Her thesis is titled, “Transformation and fate of neonicotinoid insecticides during drinking water treatment” was selected in the Mathematical and Physical Sciences and Engineering Category.

Kathryn Klarich Wong

Wong, who earned her MS degree in civil and environmental engineering at the University of Iowa in 2017, discovered neonicotinoid insecticides through an analysis of tap water samples collected from water treatment plants in Johnson County, Iowa.

Wong and her advisor, Assistant Professor Gregory LeFevre, found very low concentration levels of neonicotinoids in drinking water, but concerns exist about what those low levels might do from an exposure standpoint. Wong, however, confirmed that activated carbon filtration systems can essentially negate the presence of neonicotinoids in drinking water.
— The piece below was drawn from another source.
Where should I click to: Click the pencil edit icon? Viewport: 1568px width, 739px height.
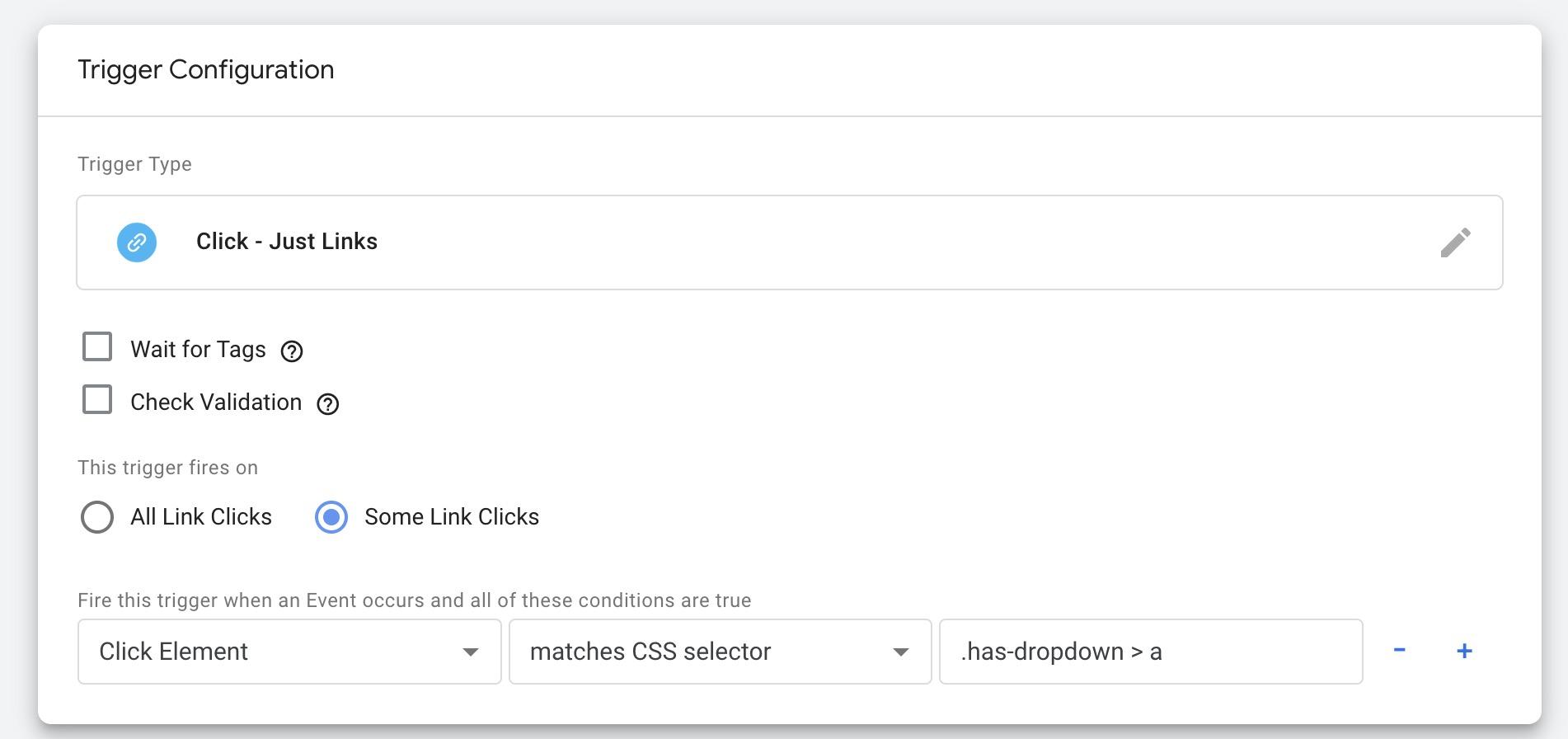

“Ideally we wouldn’t have any of these neonicotinoids in our drinking water, but it’s not a perfect world,” Wong says. “When neonicotinoids are in water and go through a water treatment plant, they can transform into unknown compounds. The chronic toxicity of neonicotinoids aren’t really known, in large because part it’s difficult to study chronic toxicity.”

Due to its novelty, impact, and relevance, Wong’s research was published in Environmental Science & Technology Letters and selected for the journal’s Editor’s Choice Award. It also was chosen as one of the journal’s top papers of 2017 (5 papers were selected in total). In addition, her research was highlighted by news agencies around the world, including the Washington Post and BBC.

Wong, a former National Science Foundation Graduate Research Fellow, wasn’t completely surprised her research gained this much notoriety.

The Graduate College nominated Wong for the MAGS (Midwestern Association of Graduate Schools) Distinguished Thesis Award. The Midwestern Association of Graduate Schools is a regional affiliate of the Council of Graduate Schools. MAGS member states include: Illinois, Indiana, Iowa, Kansas, Kentucky, Michigan, Minnesota, Missouri, Nebraska, North Dakota, Ohio, Oklahoma, South Dakota, and Wisconsin.

Iowa now has four MAGS Award winners: Nicholas Borcherding (Pathology) in 2016, Kaylia Duncan (Pathology) and Anna Lynch (Religious Studies) in 2014. Brigitte Hecker Salami (Art History) received the honor in 1999.